Exercise brief:
Return the stretch from "George Ball, Chairman" through "a seed company)." in the text below on saving money by growing your own vegetables, copied word for word.

Selected excerpt:

- - -

Are you getting sticker shocked at the grocery store lately?  Prices for fresh produce seem to keep going up while heavily processed food seems to be perpetually on sale.  Eating healthy is becoming an expensive proposition.

We assume that saving money necessitates sacrifice, like giving up wine or reducing date night to frozen pizza, but when you grow your own veggies the only sacrifice is spending more time in the garden.  On top of potentially saving hundreds of dollars a year, you’ll eat produce that’s healthier than the grocery store and tasty enough for your kids to ask for more.

 

How Much Can I Save? 

How much money you can save by growing your own depends on who you ask.  How expensive your gardening input costs are depend on what you plant, if you use seeds or starters, what kind of conditions you provide, and whether you maintain it. Growing Broccoli & Cauliflower   Growing Carrots & Beets

George Ball, Chairman of the Burpee Seeds, claims that, if you grow from seed, you can expect to save $25 on your grocery bill for every $1 you spend!  While this is the rosiest forecast I found, it provides excellent food-for-thought (keeping in mind that Mr. Ball owns a seed company).

- - -

Dataset extract:
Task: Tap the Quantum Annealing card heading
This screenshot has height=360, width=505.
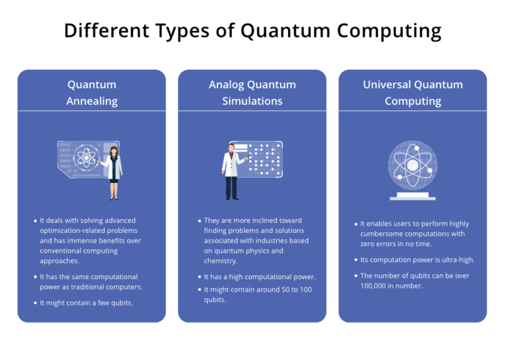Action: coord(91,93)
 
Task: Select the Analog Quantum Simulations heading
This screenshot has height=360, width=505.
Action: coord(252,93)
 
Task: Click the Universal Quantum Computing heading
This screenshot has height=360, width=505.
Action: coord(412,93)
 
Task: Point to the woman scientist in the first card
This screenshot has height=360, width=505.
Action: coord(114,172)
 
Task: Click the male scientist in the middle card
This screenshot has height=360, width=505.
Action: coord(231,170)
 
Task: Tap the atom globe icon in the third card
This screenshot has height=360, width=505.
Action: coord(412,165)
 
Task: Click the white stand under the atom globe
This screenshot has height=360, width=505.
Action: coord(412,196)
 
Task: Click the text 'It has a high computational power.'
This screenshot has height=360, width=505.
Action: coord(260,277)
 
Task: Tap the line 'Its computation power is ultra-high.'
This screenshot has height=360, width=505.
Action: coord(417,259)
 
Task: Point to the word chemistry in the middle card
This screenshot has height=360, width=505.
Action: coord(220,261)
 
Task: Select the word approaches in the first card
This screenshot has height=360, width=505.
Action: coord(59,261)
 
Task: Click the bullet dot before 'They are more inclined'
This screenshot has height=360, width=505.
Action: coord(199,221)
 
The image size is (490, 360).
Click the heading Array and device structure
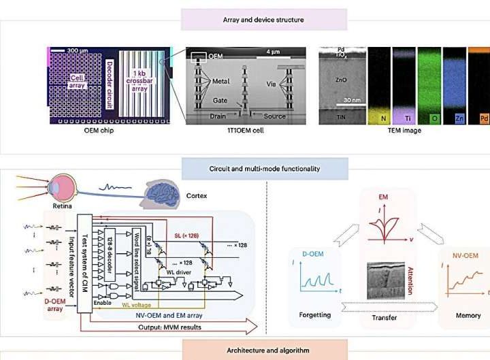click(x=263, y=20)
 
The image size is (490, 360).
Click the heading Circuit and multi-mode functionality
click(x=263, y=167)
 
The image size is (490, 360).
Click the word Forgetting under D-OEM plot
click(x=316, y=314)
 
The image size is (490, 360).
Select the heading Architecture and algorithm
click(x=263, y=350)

- - -

Task response:
George Ball, Chairman of the Burpee Seeds, claims that, if you grow from seed, you can expect to save $25 on your grocery bill for every $1 you spend!  While this is the rosiest forecast I found, it provides excellent food-for-thought (keeping in mind that Mr. Ball owns a seed company).